• [TASK PROMPT]:
Within the listing below, how many lines contain "computer"? Only the number is wanted.

• [LISTED ENTRIES]:

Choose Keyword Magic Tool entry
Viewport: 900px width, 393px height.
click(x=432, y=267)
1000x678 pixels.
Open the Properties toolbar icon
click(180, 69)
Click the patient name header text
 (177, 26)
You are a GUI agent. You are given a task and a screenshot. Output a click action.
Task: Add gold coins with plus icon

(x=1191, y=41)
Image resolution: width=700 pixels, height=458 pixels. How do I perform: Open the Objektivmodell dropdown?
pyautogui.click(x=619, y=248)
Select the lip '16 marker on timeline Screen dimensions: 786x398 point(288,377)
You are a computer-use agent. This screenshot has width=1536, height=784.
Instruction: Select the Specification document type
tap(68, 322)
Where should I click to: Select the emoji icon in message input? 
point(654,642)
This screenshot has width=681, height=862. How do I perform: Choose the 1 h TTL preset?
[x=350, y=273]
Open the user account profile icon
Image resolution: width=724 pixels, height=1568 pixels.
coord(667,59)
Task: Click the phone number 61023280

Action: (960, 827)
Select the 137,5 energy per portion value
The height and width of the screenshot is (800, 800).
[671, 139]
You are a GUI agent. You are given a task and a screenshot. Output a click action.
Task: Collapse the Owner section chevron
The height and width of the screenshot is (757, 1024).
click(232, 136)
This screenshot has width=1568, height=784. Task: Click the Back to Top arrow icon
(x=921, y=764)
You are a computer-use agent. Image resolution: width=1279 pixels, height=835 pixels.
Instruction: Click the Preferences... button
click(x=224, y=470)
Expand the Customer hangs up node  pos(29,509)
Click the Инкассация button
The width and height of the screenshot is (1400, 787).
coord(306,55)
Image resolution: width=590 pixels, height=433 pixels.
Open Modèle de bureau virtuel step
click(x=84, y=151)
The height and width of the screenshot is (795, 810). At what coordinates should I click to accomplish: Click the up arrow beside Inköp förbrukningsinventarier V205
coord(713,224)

• [OUTPUT OF THE EXERCISE]:
2